- [EXERCISE DETAILS]: Using the data below, copy each line that includes the word "label".

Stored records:
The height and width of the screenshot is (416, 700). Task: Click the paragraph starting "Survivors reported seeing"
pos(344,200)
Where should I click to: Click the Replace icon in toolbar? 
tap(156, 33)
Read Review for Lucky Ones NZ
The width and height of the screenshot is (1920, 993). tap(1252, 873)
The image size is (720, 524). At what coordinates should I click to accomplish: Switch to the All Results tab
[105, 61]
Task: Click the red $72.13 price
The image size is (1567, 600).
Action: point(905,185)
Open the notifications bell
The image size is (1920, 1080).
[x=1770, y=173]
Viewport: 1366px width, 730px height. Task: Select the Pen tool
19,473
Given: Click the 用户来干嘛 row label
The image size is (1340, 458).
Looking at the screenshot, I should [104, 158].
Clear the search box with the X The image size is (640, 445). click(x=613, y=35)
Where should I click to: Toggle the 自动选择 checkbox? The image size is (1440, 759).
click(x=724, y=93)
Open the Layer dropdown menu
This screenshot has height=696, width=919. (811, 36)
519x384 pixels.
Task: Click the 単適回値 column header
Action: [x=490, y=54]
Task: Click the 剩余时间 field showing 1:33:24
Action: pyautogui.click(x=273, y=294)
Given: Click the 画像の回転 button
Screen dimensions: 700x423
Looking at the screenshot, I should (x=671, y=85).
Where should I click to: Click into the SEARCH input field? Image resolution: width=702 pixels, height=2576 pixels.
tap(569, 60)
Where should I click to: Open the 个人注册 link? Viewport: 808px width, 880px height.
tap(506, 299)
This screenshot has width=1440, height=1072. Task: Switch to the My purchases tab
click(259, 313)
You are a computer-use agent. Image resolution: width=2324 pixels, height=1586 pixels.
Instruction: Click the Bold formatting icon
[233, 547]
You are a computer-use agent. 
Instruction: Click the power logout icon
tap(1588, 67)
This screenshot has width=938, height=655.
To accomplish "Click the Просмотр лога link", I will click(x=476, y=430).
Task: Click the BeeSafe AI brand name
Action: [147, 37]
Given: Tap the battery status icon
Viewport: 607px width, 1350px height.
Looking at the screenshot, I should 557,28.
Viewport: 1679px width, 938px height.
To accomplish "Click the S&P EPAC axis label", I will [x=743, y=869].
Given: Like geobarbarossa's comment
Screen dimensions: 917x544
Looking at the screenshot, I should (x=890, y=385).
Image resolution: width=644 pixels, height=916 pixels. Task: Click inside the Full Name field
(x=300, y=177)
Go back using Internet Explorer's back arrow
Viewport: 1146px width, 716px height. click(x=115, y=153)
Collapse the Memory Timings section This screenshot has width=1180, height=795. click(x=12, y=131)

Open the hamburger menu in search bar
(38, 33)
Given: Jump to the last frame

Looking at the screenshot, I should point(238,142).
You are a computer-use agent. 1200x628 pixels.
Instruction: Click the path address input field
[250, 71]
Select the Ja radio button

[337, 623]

- [RESPONSE AREA]:
Given: Click the 用户来干嘛 row label
To accomplish "Click the S&P EPAC axis label", I will [x=743, y=869].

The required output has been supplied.